##### SUPPLIED MATERIAL #####

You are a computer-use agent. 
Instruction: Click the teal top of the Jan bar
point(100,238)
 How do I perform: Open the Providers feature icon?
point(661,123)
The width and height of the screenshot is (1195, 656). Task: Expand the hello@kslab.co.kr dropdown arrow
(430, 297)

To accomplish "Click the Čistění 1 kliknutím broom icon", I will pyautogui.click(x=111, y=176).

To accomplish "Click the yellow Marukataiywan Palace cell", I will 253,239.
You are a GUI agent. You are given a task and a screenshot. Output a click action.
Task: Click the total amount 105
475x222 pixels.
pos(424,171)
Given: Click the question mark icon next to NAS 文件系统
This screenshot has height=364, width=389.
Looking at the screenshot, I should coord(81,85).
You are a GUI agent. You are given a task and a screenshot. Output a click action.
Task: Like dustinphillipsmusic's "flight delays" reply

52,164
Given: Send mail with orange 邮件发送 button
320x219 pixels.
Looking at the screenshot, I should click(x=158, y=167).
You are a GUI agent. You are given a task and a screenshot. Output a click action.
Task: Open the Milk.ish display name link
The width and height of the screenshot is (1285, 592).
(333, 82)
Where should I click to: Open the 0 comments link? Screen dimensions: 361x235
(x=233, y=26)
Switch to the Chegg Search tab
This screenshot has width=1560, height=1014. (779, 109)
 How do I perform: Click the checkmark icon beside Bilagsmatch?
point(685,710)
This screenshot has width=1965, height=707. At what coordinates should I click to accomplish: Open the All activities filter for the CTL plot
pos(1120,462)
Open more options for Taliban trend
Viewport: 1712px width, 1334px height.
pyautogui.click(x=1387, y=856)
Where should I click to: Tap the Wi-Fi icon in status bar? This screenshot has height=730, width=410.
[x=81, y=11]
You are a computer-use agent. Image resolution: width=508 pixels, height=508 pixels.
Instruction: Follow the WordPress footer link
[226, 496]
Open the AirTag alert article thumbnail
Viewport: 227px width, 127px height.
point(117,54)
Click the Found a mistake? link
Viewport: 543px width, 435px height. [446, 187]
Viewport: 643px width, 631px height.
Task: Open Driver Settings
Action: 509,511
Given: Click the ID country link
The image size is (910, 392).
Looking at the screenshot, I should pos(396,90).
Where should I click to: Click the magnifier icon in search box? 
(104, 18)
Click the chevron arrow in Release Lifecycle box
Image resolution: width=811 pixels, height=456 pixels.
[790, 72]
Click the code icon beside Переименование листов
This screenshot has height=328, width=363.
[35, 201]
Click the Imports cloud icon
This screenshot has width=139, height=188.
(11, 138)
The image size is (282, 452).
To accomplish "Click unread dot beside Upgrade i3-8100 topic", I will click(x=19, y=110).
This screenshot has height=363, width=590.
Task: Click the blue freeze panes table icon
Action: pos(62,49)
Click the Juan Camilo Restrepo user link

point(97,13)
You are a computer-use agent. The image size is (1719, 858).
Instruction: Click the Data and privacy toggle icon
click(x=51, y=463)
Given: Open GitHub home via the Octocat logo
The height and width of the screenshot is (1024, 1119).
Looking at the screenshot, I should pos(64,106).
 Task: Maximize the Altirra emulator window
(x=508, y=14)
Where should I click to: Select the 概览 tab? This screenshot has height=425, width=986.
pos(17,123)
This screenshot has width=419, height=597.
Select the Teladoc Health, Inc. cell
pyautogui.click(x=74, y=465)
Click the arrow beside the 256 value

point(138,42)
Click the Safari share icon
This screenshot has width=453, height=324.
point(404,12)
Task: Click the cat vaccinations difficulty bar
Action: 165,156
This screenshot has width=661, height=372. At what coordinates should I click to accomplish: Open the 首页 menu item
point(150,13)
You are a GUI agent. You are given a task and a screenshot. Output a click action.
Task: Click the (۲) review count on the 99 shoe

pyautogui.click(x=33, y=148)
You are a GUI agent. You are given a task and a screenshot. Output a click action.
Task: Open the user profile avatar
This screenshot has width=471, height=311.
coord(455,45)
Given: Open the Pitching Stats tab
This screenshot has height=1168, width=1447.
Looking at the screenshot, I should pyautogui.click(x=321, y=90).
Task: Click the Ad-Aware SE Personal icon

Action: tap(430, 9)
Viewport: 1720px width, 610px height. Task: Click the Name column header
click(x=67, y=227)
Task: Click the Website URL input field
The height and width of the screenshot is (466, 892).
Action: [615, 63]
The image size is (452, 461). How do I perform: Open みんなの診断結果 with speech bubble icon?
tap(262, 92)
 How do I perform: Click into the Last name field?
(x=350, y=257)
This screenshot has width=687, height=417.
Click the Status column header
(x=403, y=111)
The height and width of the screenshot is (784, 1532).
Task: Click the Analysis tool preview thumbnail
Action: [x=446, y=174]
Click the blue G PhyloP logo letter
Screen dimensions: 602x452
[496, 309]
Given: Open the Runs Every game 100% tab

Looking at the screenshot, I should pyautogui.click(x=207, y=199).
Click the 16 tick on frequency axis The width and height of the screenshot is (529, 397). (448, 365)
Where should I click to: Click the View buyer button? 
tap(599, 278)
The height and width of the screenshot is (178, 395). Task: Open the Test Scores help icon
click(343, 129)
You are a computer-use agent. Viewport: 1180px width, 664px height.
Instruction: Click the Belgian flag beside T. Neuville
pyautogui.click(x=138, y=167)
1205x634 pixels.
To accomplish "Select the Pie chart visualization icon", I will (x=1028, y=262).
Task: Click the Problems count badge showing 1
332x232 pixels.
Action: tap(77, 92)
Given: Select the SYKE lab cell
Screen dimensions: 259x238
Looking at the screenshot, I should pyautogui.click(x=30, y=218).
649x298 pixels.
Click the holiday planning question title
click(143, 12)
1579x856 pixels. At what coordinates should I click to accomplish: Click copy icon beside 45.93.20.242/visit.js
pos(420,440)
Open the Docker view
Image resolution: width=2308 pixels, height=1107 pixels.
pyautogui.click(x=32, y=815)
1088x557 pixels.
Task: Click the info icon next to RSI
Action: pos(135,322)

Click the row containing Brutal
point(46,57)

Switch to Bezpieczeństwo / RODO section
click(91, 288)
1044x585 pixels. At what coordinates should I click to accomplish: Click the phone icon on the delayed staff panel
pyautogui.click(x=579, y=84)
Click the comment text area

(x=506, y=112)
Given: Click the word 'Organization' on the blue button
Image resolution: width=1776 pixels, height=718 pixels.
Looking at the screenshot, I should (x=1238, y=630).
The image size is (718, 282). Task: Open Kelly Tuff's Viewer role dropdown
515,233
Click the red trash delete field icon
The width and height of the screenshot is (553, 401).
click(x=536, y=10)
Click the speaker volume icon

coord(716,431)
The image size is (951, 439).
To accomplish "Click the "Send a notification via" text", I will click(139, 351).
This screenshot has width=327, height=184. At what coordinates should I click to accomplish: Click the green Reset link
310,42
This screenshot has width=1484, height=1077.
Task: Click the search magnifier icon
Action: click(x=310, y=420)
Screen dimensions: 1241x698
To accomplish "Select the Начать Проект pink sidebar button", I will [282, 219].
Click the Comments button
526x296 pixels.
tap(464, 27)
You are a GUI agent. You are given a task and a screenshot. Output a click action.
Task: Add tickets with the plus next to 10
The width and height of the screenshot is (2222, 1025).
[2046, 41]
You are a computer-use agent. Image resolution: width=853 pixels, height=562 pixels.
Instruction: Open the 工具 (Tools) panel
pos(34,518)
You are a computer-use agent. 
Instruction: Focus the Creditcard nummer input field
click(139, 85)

#####

▶ JOB: How many lines of the data above contain the word "beside"? Reply with the number alone.

▶ IN RESPONSE: 6